Wednesday, September 15, 2010

Where to from here?

Well it's the day after the BIG appointment. The waiting room was lovely and so cosy, I loved the paintings on the wall and the staff were so friendly. There were about 8 of us in the waiting room, some couples and some single women and men. I looked around and thought to myself how sad I felt for all of us. Were they here for the first time, or have they been here before. A part of me felt comfortable in this little room and the other part felt scared...well excuse my french...shit less. 


After an hour wait, it was our turn to be called in. But wait on, this isn't the doctor who I booked to see. I wanted the Professor. We were introduced to this young female doctor, i kept saying to myself but she is so young. I looked at hubby I could tell he was nervous sitting on the edge of the seat, I kind of hovered on the edge of my seat and leaning back occasionally. We were asked some pretty invasive and what I feel were embarrassing questions (all may I add we answered no too). I couldn't help laughing at the question hubby was asked, 'have you ever fathered a baby', I thought I was going to burst out laughing, or turn to him and say...well thanks for letting me know. Of course the answer was NO.


The meeting flew, and I knew I should have written things down. We were given a heap of reading material, and referrals for bloods, seaman analysis and one for a hysterosalpingogram -  to simplify, an internal ultrasound where dye is inserted to check for any blockages. 

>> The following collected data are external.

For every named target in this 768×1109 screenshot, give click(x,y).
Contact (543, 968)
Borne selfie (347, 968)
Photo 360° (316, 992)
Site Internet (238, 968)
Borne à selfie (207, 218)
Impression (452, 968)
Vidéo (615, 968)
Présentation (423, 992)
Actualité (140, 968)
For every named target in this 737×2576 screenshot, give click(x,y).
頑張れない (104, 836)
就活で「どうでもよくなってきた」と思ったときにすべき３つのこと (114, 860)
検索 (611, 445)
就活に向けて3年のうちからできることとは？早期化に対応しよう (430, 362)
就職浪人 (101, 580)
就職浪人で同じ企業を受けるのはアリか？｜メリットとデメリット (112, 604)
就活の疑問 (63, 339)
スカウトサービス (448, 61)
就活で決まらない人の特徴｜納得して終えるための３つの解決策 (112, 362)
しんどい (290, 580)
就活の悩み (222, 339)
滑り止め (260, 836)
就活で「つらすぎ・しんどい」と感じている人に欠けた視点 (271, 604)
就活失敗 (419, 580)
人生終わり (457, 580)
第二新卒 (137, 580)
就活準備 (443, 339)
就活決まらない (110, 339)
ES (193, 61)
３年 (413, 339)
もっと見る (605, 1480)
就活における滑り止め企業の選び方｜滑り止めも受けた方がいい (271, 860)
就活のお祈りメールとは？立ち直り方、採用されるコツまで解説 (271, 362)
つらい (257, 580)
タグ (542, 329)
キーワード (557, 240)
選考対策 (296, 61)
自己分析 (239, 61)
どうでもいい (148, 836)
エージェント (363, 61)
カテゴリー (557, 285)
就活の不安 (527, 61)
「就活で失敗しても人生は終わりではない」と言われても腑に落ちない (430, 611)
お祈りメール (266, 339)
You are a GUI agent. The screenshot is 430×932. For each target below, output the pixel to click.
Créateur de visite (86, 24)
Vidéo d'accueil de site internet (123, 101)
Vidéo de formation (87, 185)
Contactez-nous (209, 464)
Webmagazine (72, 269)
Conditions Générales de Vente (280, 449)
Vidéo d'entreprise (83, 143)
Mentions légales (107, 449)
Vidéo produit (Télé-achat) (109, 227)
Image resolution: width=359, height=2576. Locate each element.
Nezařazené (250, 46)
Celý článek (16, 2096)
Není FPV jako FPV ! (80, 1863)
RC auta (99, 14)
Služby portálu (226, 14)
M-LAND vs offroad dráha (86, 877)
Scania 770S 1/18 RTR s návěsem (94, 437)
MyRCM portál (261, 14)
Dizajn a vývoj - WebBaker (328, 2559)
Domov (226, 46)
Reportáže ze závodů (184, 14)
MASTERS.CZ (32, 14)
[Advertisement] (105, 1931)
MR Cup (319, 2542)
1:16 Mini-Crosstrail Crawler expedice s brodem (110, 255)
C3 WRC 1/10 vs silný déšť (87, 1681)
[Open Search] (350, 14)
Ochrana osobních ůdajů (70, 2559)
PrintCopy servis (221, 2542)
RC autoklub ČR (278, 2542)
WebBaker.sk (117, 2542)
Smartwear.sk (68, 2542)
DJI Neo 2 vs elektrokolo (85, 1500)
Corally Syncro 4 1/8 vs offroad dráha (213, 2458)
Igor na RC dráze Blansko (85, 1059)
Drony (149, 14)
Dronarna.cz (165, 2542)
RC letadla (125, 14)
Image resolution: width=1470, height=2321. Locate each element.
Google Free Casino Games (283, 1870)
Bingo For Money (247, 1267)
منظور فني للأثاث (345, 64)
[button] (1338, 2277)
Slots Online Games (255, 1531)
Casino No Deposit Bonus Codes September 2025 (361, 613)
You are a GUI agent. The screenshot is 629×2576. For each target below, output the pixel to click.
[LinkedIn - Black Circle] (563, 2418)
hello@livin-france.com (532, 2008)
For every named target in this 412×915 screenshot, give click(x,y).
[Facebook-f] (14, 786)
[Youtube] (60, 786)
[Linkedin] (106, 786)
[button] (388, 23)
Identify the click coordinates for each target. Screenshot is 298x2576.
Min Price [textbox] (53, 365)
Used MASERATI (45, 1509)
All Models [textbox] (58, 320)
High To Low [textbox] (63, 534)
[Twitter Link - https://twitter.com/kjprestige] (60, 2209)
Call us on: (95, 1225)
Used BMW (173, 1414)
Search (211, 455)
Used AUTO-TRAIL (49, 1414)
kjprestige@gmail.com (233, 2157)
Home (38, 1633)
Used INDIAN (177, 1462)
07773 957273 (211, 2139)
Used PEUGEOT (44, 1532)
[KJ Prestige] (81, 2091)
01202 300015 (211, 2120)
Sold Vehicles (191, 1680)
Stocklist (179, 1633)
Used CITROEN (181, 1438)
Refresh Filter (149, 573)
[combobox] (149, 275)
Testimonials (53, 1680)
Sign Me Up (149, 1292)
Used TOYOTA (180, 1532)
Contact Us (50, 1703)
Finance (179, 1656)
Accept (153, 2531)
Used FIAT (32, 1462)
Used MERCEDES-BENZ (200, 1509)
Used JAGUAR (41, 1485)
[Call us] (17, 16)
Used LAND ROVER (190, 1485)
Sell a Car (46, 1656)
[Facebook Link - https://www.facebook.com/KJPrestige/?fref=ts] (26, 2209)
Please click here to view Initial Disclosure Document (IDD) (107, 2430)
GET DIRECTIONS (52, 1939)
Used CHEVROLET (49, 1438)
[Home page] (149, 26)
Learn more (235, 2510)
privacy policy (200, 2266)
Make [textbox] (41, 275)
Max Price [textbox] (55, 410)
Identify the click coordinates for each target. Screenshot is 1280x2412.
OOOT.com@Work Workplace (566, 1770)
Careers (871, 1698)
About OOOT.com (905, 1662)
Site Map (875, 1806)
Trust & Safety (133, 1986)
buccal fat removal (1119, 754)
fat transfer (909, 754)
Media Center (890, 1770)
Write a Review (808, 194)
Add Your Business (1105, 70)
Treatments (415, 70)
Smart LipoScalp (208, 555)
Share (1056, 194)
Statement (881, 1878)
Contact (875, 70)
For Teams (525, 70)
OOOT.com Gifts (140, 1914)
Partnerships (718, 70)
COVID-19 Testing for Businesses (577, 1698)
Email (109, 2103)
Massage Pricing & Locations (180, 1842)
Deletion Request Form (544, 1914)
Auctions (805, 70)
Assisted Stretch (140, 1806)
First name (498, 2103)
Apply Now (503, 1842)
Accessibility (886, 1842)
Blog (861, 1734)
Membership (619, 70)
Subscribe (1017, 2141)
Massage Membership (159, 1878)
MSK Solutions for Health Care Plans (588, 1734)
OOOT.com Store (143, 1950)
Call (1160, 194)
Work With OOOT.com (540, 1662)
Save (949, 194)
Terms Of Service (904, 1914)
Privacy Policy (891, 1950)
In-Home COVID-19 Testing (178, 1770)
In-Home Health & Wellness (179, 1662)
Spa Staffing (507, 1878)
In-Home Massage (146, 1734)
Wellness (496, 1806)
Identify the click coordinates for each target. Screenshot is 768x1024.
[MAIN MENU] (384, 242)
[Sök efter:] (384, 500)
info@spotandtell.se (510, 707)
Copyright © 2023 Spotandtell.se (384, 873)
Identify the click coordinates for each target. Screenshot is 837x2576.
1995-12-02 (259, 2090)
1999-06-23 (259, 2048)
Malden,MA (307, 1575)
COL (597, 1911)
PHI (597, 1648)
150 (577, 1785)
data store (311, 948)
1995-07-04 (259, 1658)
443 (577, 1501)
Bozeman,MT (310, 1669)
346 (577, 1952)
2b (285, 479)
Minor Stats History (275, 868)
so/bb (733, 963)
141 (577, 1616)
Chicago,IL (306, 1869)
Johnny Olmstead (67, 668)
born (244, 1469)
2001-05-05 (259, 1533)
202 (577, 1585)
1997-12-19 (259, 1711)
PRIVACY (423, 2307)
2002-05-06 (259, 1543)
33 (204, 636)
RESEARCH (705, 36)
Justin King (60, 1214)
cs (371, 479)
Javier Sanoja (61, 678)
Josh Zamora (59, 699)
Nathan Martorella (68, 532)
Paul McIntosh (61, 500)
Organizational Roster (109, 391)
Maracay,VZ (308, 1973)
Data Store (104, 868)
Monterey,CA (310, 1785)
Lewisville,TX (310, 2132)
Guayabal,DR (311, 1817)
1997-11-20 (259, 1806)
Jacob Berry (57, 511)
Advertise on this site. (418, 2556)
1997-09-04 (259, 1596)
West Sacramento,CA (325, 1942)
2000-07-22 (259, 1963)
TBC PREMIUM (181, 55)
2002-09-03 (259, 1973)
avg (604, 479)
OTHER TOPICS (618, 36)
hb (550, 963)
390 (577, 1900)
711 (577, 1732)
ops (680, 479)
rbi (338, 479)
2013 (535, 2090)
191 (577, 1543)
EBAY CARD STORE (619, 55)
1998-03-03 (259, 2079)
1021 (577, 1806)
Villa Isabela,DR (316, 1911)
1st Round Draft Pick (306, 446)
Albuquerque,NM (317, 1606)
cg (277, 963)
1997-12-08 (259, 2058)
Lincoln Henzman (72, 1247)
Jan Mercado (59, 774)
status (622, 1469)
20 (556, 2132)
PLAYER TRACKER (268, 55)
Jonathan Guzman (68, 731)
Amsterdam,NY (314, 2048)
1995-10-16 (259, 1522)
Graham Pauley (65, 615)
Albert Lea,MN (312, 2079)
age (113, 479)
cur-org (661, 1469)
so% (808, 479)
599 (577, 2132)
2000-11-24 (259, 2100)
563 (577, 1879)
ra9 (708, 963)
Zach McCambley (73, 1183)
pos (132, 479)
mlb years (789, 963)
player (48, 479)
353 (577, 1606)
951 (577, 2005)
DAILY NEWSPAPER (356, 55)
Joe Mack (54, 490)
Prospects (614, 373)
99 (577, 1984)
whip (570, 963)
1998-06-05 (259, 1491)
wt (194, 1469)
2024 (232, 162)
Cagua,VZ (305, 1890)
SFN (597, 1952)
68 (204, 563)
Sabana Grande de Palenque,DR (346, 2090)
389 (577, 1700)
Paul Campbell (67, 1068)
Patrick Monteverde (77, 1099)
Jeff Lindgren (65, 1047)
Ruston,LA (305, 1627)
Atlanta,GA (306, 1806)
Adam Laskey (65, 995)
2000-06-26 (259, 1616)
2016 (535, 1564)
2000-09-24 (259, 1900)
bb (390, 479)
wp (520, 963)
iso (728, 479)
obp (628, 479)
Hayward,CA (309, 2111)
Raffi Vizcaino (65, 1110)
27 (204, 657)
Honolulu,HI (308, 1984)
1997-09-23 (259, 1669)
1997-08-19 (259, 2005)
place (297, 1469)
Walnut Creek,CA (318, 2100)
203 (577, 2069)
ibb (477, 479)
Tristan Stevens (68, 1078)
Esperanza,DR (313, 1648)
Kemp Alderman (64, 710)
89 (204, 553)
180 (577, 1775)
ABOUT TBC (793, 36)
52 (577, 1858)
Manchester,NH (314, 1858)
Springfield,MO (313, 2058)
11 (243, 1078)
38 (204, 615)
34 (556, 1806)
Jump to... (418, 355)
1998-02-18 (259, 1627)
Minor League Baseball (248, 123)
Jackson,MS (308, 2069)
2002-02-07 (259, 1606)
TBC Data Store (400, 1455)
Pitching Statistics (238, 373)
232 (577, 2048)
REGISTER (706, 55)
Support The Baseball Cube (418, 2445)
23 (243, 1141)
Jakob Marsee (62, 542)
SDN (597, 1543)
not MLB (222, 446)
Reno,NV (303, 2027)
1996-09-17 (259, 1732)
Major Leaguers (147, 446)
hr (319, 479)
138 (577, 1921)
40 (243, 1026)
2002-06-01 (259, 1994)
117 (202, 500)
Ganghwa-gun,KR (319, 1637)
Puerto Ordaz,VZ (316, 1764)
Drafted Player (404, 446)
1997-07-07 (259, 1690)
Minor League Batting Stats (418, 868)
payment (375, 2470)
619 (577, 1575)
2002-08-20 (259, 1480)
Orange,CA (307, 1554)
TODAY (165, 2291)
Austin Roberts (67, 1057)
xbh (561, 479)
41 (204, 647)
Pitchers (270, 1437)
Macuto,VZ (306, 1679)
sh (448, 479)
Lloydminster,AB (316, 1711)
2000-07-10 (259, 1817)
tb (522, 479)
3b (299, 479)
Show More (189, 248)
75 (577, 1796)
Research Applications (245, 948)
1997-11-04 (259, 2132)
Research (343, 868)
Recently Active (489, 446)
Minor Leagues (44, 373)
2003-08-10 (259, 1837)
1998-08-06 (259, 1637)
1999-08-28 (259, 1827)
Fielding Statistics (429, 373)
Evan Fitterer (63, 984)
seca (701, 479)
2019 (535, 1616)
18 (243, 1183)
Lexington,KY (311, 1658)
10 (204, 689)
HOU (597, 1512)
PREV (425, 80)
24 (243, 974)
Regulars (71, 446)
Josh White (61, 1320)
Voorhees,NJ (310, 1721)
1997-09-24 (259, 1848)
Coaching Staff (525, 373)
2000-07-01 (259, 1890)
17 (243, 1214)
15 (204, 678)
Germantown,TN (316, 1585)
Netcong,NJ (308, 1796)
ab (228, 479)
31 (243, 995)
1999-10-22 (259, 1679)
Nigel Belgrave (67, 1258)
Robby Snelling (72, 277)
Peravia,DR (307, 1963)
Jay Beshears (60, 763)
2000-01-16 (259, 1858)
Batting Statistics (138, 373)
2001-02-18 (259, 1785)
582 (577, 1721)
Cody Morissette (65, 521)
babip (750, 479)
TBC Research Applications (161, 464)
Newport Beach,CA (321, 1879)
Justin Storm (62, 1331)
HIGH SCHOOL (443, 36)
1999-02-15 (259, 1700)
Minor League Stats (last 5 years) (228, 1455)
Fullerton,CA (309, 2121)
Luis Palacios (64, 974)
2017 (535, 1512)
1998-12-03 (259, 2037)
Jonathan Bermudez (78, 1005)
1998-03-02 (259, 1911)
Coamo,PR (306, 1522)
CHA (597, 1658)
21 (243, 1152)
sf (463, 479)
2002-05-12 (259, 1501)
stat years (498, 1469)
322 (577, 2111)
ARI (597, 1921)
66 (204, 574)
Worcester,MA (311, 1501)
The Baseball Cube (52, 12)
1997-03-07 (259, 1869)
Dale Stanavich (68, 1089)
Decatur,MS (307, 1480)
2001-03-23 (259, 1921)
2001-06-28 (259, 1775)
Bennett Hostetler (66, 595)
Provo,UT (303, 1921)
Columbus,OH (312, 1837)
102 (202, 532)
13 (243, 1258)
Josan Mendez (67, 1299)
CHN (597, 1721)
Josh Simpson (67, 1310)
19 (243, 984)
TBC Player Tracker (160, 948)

Hubby and I were taken into a room to take his bloods, that's when the professor stuck his head through the door and said get this man a lolly pop he looks like he is going to faint. We laughed. He then disappeared for a few minutes and then reappeared, 
Prof: 'so how many years have you been trying'...
Me: 'five' 
Prof: 'well lets get this show on the road hey' 
Me: 'yeehaa'


I think the ice was then broken, prof seems so lovely and a bit quirky.


So onto Friday it is, when I have my blood test. So maybe we will get our Christmas gift after all.......

1 comment:

  1. I am glad that it went well Lou, I was thinking of you in the car tonight on the way home.